Nommé IMPULSION, ce programme est coordonné conjointement par la Pr Marie-Pierre Revel (radiologue, hôpital Cochin, Paris) et le Pr Sébastien Couraud (pneumologue, Hospices Civils de Lyon). Il s’adresse aux personnes asymptomatiques :

  • âgées de 50 à 74 ans ;
  • fumant actuellement, ou ayant fumé et qui sont sevrées depuis moins de 15 ans ;
  • ayant une consommation tabagique cumulée d’au moins 20 paquets-années.
 

Les participants réaliseront deux scanners thoraciques à faible dose à un an d’intervalle puis tous les deux ans. Le programme sera couplé à une proposition de sevrage tabagique pour les personnes concernées.

En pratique 

Le programme sera progressivement déployé dans plusieurs régions, selon une organisation décidée par les agences régionales de santé (ARS), l’objectif étant d’évaluer les conditions optimales d’organisation du dépistage en les adaptant aux spécificités de chaque territoire.

Le repérage des personnes éligibles peut être fait par tout professionnel de santé. Si les modalités pratiques restent encore à définir, on sait déjà que plusieurs modalités d’inclusion seront proposées : par un médecin investigateur, dans certains centres d’examen de santé de l’Assurance Maladie (notamment pour les personnes les plus éloignées du système de santé), sur une plateforme digitale ou par téléphone.
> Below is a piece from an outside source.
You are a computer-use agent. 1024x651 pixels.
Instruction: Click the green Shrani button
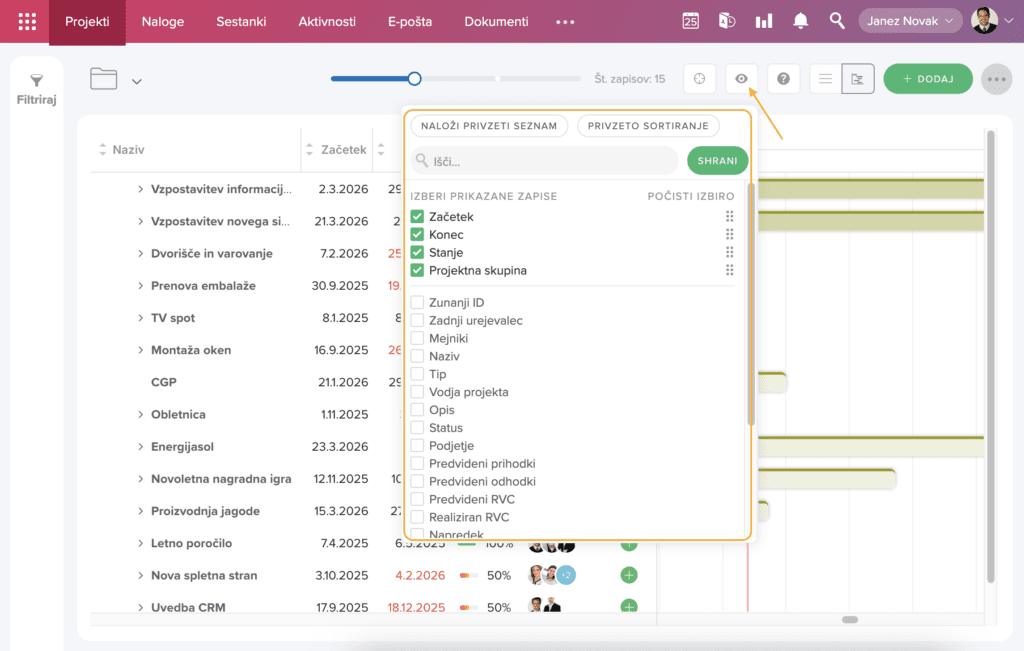point(717,160)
Enfin, l’Assurance maladie soutiendra le projet en assurant la prise en charge à 100 % des scanners à faible dose. Seront remboursés : le rendez-vous d’inclusion, la consultation de sevrage tabagique et les soins liés au cancer détecté mais aussi aux autres pathologies identifiées avec le scanner, aux conditions habituelles de prise en charge.

Encadre

Que dire à vos patients ?

Le dépistage annuel par scanner thoracique faible dose est efficace pour dépister un cancer pulmonaire chez des fumeurs actifs ou anciens fumeurs sevrés depuis moins de 15 ans, asymptomatiques, entre 50 à 74 ans.

Pour être efficace, une fois débuté, le dépistage doit être continu, répété tous les ans ; puis, en l’absence d’anomalie sur deux scanners annuels successifs, il doit être effectué tous les deux ans.

La découverte d’un nodule pulmonaire dense (solide) ne débouche pas forcément sur un geste diagnostique (biopsie) ou thérapeutique invasif.

Cette stratégie de dépistage permet de diminuer le risque de décès par cancer pulmonaire de plus de 24 % chez l’homme et de 33 % chez la femme.

Le scanner permet aussi de détecter d’autres maladies liées au tabac, comme l’emphysème, la fibrose pulmonaire ou les calcifications coronariennes, qui peuvent bénéficier d’un traitement spécifique.

Enfin, le dépistage constitue l’opportunité idéale pour arrêter du fumer, démarche dans laquelle le patient est accompagné sur le long terme par son médecin traitant et des spécialistes du sevrage tabagique.